+++ Given passage +++
For the last several years, Google has been testing self-driving cars, primarily in California and Nevada. Its vehicles use lasers, radars, and other sensors to establish their position and identify objects around them. This data is interpreted by artificial intelligence software that enables the vehicle to drive itself. Google’s vehicles have now proved themselves in hundreds of thousands of miles on the road. And Google’s not the only game in town. Bosch is also developing the technology, and Cadillac has promised to have a car capable of driving autonomously on the highway by 2015. Self-driving technology is gradually moving to commercialization, and when it does, it will liberate the car from its driver, enabling a vehicle to serve more users.
According to the Transportation Department, the average U.S. vehicle is used less than one hour per day — a utilization rate of about 5 percent. Many Americans only drive their cars to work, park, and leave them until they drive home at night, making them essentially unavailable for use by others for most of the day. But if the car could drive itself, it could return home to take the children to school, members of the family shopping, and seniors to visit friends or keep appointments. If the vehicle served even one additional passenger, its utilization rate would double, and its capital cost per user would fall by half.
This is exactly the solution needed to remedy the poor economics that currently stymie electric vehicles. Even if better or cheaper batteries are not developed, electric cars could still be economically viable if their utilization rates were double those of today’s gasoline-powered vehicles.
The viability of electric vehicles would be further enhanced if they were used as a service, rather than purchased as assets. For example, electric cars could be employed as driverless taxis. In some places, like New York City, taxis are ubiquitous because keeping a private vehicle is prohibitively expensive and inconvenient to park. In other parts of the country, taxis are scarce and expensive. In the town of Princeton, New Jersey, for example, taxis are found only at the train station, and the brief round trip from there to downtown Princeton costs approximately $40. Of this, only $5 represents vehicle-related costs; the remainder is attributable to the driver. At usage rates rivaling that of taxis — perhaps 100 miles per day — electric cars are quite competitive because of their lower operating costs. Thus a self-driving electric car could also make the same round trip at a cost of only $5. For a twice-daily, off-peak user, the monthly cost of vehicle access could be less than $300 — much less than the cost of car ownership.
Consuming transportation as a service would also help compensate for three noneconomic weaknesses of electric vehicles: limited size and capacity, limited range, and extended recharging time. Most regular cars can seat four or five, be driven 300 miles, and carry a trunk full of goods. On most days, however, the typical driver uses only a fraction of these capabilities. As most households can only afford one car per driver, the consumer buys more vehicle than is strictly required for daily commuting in order to preserve the option of traveling greater distances with a large load and several people. General Motors has attempted to sell the Volt on just this limited-use basis, that most people drive less than 40 miles per day. True enough, but most consumers will buy a vehicle that they can use for all their activities, not just those on a typical day.
+++
## [Do this]
What utilization rate does the passage on self-driving electric cars give for the average U.S. vehicle? Rely only on the passage on self-driving electric cars.
+++ Dataset content +++
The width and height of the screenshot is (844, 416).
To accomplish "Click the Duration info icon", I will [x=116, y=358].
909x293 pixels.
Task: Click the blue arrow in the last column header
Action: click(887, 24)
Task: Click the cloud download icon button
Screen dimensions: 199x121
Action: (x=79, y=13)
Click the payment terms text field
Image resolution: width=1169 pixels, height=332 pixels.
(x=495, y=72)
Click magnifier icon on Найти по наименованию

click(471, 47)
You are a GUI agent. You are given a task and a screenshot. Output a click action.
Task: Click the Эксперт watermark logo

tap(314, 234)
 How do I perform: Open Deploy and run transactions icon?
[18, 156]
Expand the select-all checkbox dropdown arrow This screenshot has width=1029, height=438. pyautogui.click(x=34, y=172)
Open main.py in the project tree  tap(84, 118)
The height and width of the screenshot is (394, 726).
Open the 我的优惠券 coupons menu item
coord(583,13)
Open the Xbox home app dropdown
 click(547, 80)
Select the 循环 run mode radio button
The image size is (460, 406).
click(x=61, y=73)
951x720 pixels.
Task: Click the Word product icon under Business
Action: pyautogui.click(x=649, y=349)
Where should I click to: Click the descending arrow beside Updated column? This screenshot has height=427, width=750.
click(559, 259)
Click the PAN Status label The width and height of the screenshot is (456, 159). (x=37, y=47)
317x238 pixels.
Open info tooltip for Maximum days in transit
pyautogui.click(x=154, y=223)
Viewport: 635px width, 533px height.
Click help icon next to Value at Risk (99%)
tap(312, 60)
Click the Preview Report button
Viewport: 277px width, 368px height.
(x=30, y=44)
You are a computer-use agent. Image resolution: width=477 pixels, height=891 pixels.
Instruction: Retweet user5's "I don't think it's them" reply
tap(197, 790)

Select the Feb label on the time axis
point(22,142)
+++
## [Answer for this exercise]
About 5 percent.